Abe To Plan Cabinet Reshuffle If He Wins Third Term

September 17, 2018 – Prime Minister Shinzo Abe said last night that he plans to reshuffle his Cabinet and the top posts in his Liberal Democratic Party (LDP) if he wins the ruling party’s upcoming presidential election.

Abe, 63, made the remarks during a program on public broadcaster NHK. “We will have the Imperial succession and the Group of 20 summit next year, and then the Tokyo Olympics and Paralympics (the year after next). I want to utilize reliable people,” Abe said.

After the leadership race, the premier is scheduled to visit the United States to attend the United Nations General Assembly. The personnel reshuffle is expected to take place in early October following his return to Japan.

Abe took part in the TV program along with his contender in the party poll, former LDP Secretary-General Shigeru Ishiba, 61. As for his potential successors, Abe said that there are “many.” “I want them to compete with each other and work hard for the next generation,” Abe said.

Regarding Russian President Vladimir Putin’s sudden proposal to Abe that Japan and Russia sign a peace treaty without preconditions before the end of this year, Abe revealed that he asked Putin about his true intentions. The proposal was made during an open session of the Eastern Economic Forum in Russia’s Far Eastern city of Vladivostok, while Putin, Abe and Chinese President Xi Jinping were on stage.

According to Abe, Putin mentioned that Xi was with them and explained that China and Russia signed a peace treaty first and then settled a variety of issues including a territorial dispute. Putin then said he will definitely solve the territorial issue with Japan.

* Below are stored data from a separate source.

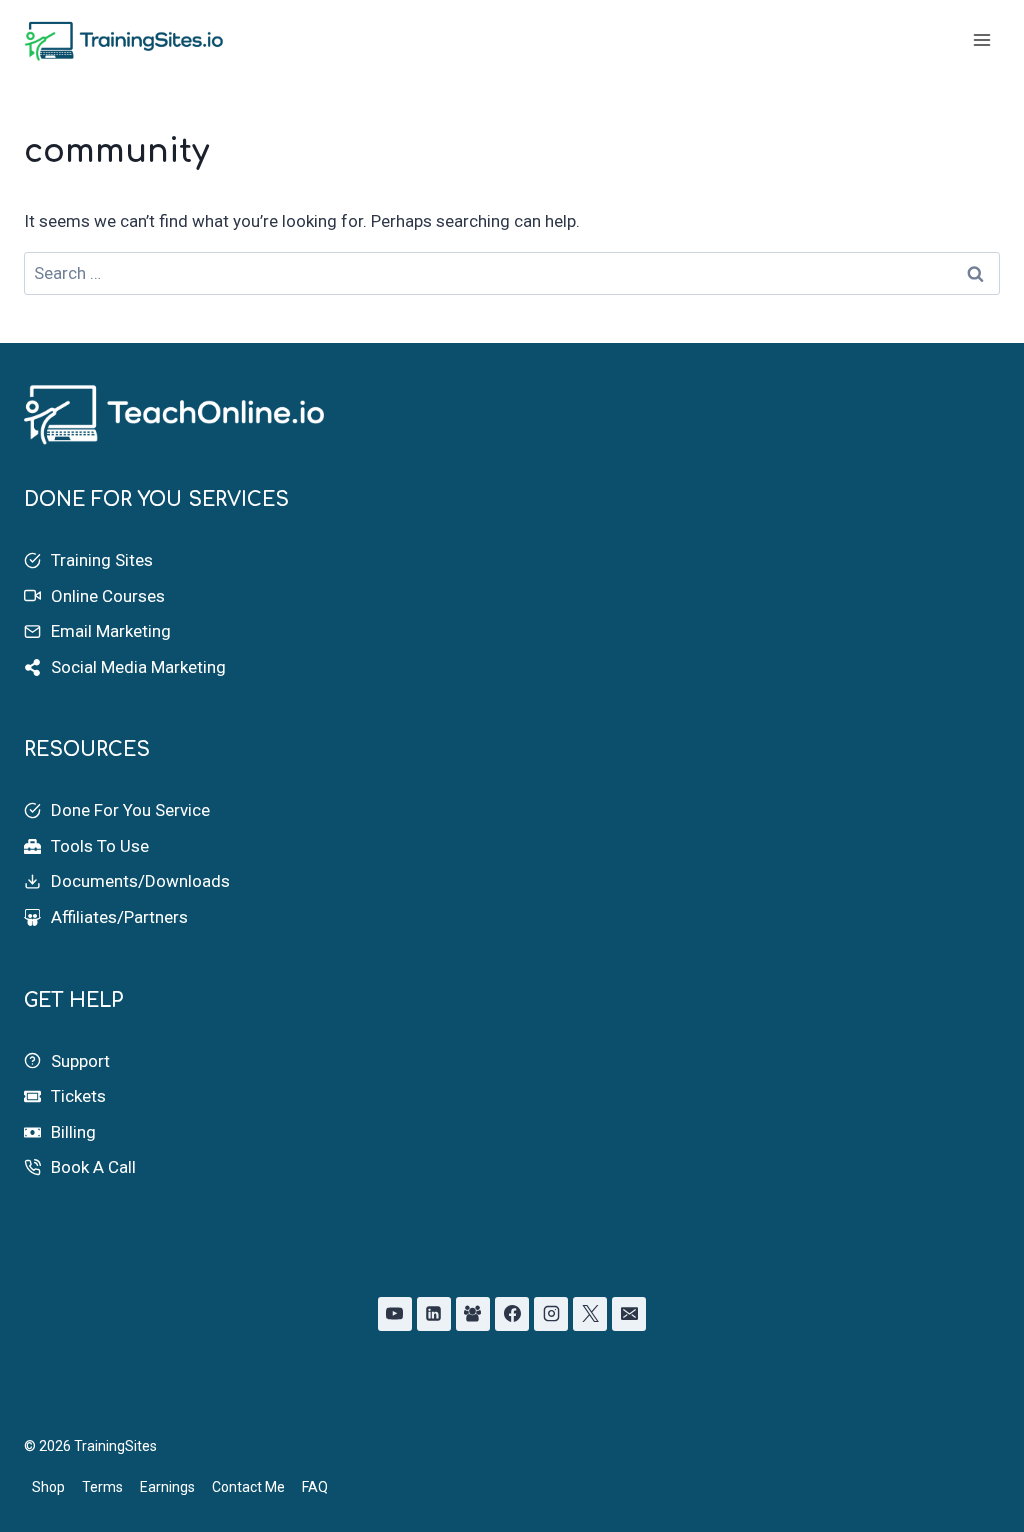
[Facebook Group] (473, 1314)
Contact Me (248, 1487)
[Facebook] (512, 1314)
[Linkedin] (434, 1314)
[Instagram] (551, 1314)
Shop (48, 1487)
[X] (590, 1314)
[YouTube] (395, 1314)
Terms (102, 1487)
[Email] (629, 1314)
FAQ (315, 1487)
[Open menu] (981, 39)
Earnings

“We should not panic every time something is said,” Abe said. “I want the ruling party to trust the government.”

Regarding the favoritism scandals involving school operators Moritomo Gakuen and Kake Educational Institution, Abe acknowledged that he is under suspicion. “I would like to continue to explain thoroughly whenever asked,” he said.

In a debate session with Abe on the Niconico online streaming service, Ishiba said constitutional revisions should gain at least 60 percent of support in a national referendum, although the requirement stipulated by the supreme law is a simple majority. “A result like 51 versus 49 should be avoided. We want to get at least 60 percent support, or hopefully 70 percent,” he said.

Abe rebutted this argument by saying that it is “wrong to raise the hurdle by changing the rule in the Constitution. It’s whether a majority is won or not,” the premier said.

Earlier in the day, the LDP presidential candidates attended joint speech sessions in the western Japan city of Tsu in Mie Prefecture and the city of Sendai, Miyagi Prefecture, in northern Japan.